Jónatan, cuando el padre hablaba, prefería mirar los oleajes rompiendo contra las orillas, los ojos de los caimanes que se aparecían en los recodos de las corrientes, los troncos que se hundían y flotaban en los remolinos, la espuma de los meandros o los saltos de las palometas perseguidas por las arawanas. El muchacho permanecía callado, como un tigre olfateando su presa, y Alcibíades hablaba poco; poco era casi nada. Se acostumbró a pronunciar algunas frases, como especies de órdenes. “Ellos son los que mandan –decía–, el gobierno apenas sí venía por estos lados”. Frases que no decían mayor cosa, aunque significaran mucho.

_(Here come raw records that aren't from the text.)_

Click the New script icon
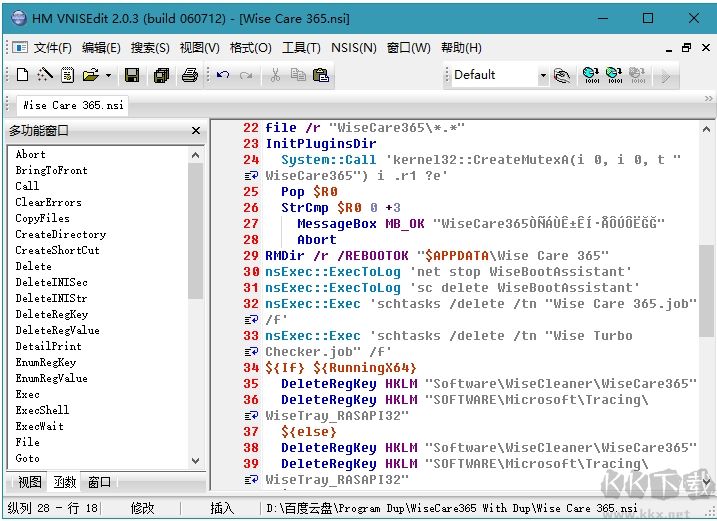This screenshot has width=717, height=521. tap(22, 75)
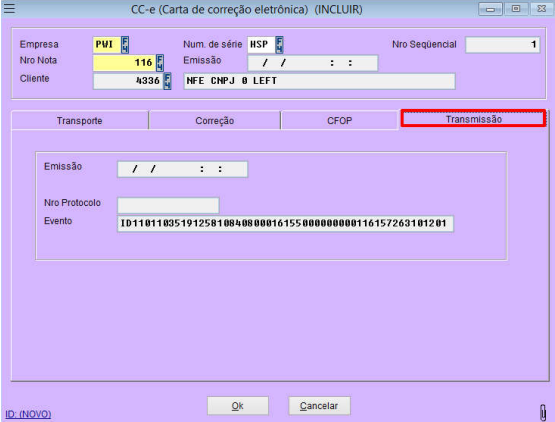
Task: Click the F4 lookup icon beside Nro Nota
Action: [x=160, y=63]
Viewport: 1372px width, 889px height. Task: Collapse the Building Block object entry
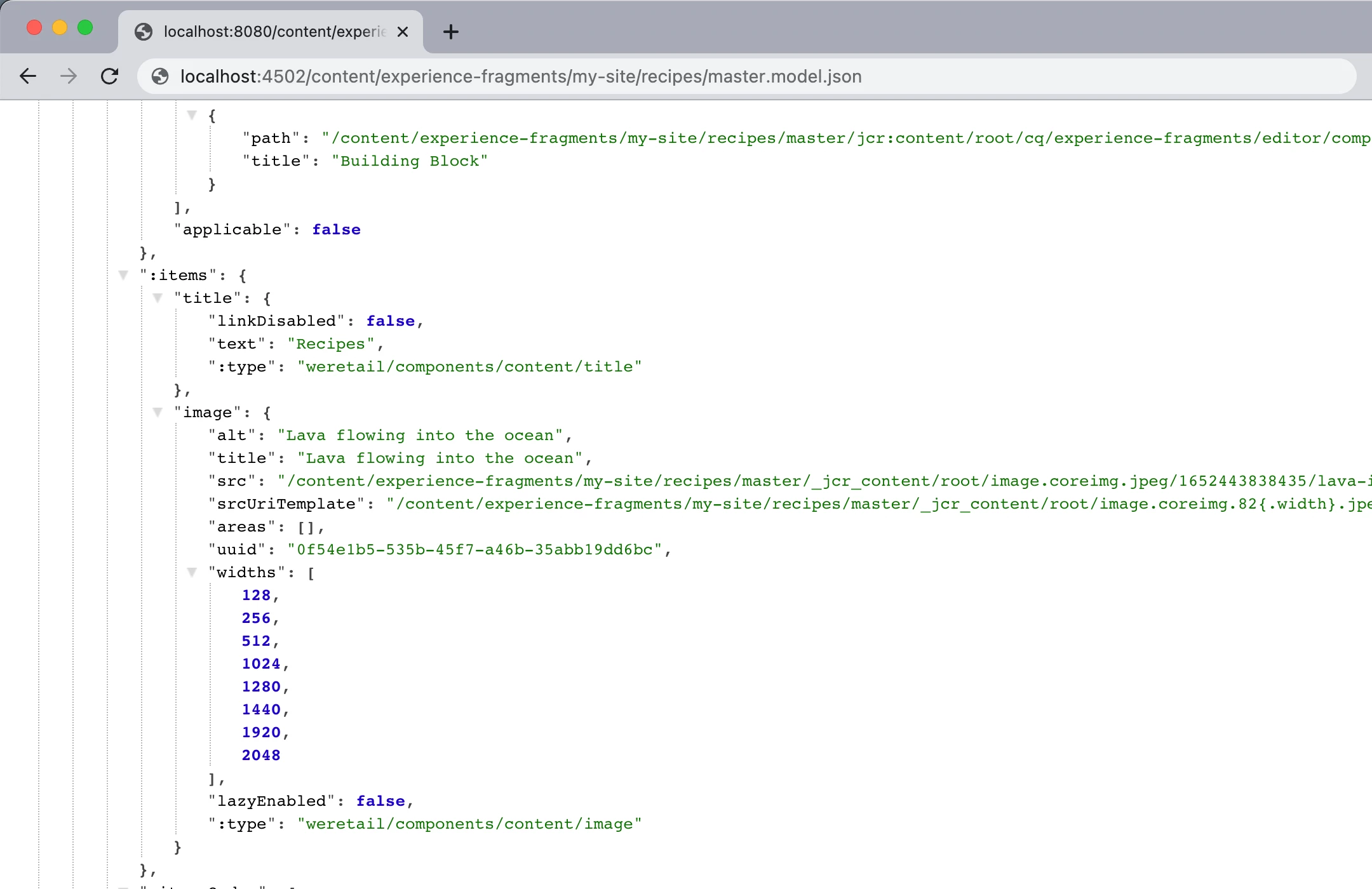[x=192, y=115]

Otilia lo que sí tenía claro era que los unos eran de un lado y los otros del otro, y aunque la maestra no alcanzaba a explicar razones, decía pertenecer a la legalidad, porque el Gobierno era el que le pagaba su salario, por eso de venirse a la selva, con hartos sacrificios, a enseñarles a los niños más desamparados de la tierra, y explicaba que también había bandas de hombres armados peleándoles las tierras a los guerrilleros, para apoyar al Gobierno y controlar los sembrados de coca, y aunque sin pertenecer a las fuerzas armadas, vestían del mismo modo y usaban fusiles. Claro que eso de los fusiles no hacía diferencias. Y había también otras bandas de delincuentes que defendían los cultivos de coca y negociaban con los unos y con los otros. A fin de cuentas, lo que les importaba era el dinero y no las razones de la lucha.